Blood Men: A Thriller

LISTEN TO THE VOICE. SHANE KINGSLY. 23 STONEVIEW ROAD.

I drive home, but the only voice speaking comes from the radio. The news comes on but the announcer ignores the bank robbery and doesn’t mention anything about the men being caught. I end up pulling in behind another slow-moving truck so I take a different way home, getting caught instead at a set of roadworks where the street has been ripped up and there’s dust and dirt in the air. There are exposed pipes and wiring and machinery but nobody around, the workers off for the Christmas break, the roadworks now in limbo until sometime next month. Tiny bits of gravel shoot out from beneath the tires of the car ahead of me, hitting the windscreen but not chipping it. My cell phone rings. I recognize the number.

“You went to visit your dad again,” Schroder says. “Want to tell me why?”

“He’s my dad. I don’t need a reason other than that. And I certainly don’t need to give a reason to you.”

“You sound different, Edward.”

“Yeah?”

“Yeah. You sound like you’ve been thinking about things, and I’m pretty sure I wouldn’t like the kind of things you’ve been thinking.”

Somehow I think Schroder is the kind of guy who might like what I was thinking—problem is I can’t share with him. “Are you ringing to tell me you’ve caught the men who killed my wife?”

“We’re working on it.”

“I thought so. So why are you calling, other than to bust my balls for visiting my dad?”

“To remind you not to get any bad ideas.”

“I don’t even know what that means.”

“I think you do. I think you’re so lost right now you’re turning to your father for advice, and trust me, he’s the last person you want to be turning to.”

“I keep thinking if you spent less time worrying about my life, you’d spend more time on catching the people who ruined it.”

“Don’t do anything stupid, Edward.”

“To who? Nobody knows who I could do anything stupid to anyway!” I say, and I hang up. He doesn’t call back.

Back home I sit at the dinner table and smooth the piece of paper out, pressing it flat against the wood, pushing my fingertips and palms onto it as if ironing out the wrinkles. My house is still empty. No shadows, no presence, my wife even less here today than she was yesterday. I have a name and an address and I don’t know what I’m supposed to do with it. Not once did I even think of giving that information to Schroder when I was on the phone, and weighing it up now I’m glad I didn’t. It wasn’t Schroder’s wife who got killed. Does that mean I’m listening to the voice?

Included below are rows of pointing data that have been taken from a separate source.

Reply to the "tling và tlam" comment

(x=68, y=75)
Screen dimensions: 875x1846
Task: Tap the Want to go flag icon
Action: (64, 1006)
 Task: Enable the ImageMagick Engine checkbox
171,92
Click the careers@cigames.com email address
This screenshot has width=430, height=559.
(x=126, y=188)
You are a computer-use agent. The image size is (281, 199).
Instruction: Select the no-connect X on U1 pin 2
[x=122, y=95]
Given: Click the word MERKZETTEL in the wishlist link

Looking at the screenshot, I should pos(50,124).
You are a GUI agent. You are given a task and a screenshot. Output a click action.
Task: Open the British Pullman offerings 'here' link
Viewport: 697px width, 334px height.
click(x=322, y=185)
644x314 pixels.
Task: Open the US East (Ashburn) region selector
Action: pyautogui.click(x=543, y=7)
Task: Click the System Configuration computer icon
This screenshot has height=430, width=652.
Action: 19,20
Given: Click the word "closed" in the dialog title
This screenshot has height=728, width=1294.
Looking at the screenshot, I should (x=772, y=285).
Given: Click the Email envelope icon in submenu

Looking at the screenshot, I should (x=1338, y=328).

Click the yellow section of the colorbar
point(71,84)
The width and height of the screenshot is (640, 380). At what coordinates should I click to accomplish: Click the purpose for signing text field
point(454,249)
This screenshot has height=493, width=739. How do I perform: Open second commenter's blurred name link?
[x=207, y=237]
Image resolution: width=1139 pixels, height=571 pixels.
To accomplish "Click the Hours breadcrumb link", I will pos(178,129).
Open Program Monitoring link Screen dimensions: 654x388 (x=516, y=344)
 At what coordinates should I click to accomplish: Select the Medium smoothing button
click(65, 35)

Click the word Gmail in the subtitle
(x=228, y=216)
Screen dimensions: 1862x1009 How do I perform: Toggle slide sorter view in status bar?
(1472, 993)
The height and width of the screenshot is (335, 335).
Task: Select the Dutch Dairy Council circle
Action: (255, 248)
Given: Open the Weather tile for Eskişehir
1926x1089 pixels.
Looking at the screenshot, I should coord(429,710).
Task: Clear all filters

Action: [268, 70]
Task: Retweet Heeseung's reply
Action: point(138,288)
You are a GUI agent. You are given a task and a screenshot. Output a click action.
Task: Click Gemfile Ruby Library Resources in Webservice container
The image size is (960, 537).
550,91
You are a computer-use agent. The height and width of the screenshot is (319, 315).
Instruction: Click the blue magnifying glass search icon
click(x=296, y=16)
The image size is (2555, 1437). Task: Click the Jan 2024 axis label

I listen for it now. There’s nothing.

I can’t go through what I went through last night. Can’t drive to this man’s house and . . . and what?

Let me help you.

And there it is.

“No,” I say, and the word sounds empty in my empty home.

We can do this.

“No.”

Then let me do this for you.

I go online and search for Shane Kingsly. He shows up pretty quick, he’s made the news on and off his entire life. Nothing big—not in the taking-a-life way of being big. He’s done plenty of shitty things. Plenty of theft convictions. He has some assault charges, and a couple of drug possession charges. Not all the statistics are here to tell me how many years he’s spent in jail on and off. His last sentence was for two years after he held up a service station with a shotgun. It doesn’t say when he was released from jail, but it must have been early for being a model prisoner—which I guess is easy to do when there aren’t any service stations or shotguns in prison. This man was one of the six, but he wasn’t the one who planned it. Is this the man that killed Jodie? He may well be.

When the phone rings it’s my father-in-law.

“When are you coming to pick Sam up?” he asks. “She misses you.”

“I know. I’m sorry,” I hear myself saying. I’m on automatic now. “I’ve been busy. I’ve been at the police station all morning.”

“Do they have . . . any news?”

“Not yet.”

“Are you okay, Edward? You sound weird.”

“I’m fine. Can I talk to Sam?”

“Sure. Hang on a second.”

“Daddy?”

“Hello, honey. Daddy-Nat and Gramma taking good care of you?”

“We’ve been putting up a Christmas tree,” she says. “They let me help. It was so cool. Will Santa bring something for Mummy this year?”

I sit down, my legs weak. I suddenly realize that I have no idea where our cat is. I can’t even remember the last time I saw him, and I’m not even sure if I’ve been feeding him or if he’s even still alive. Jesus—the monster didn’t get him when I was drunk, did it?

“Daddy?”

“Not this year, honey. I’m going to come and see you, okay? Tell Daddy-Nat and Gramma that I’m on my way.”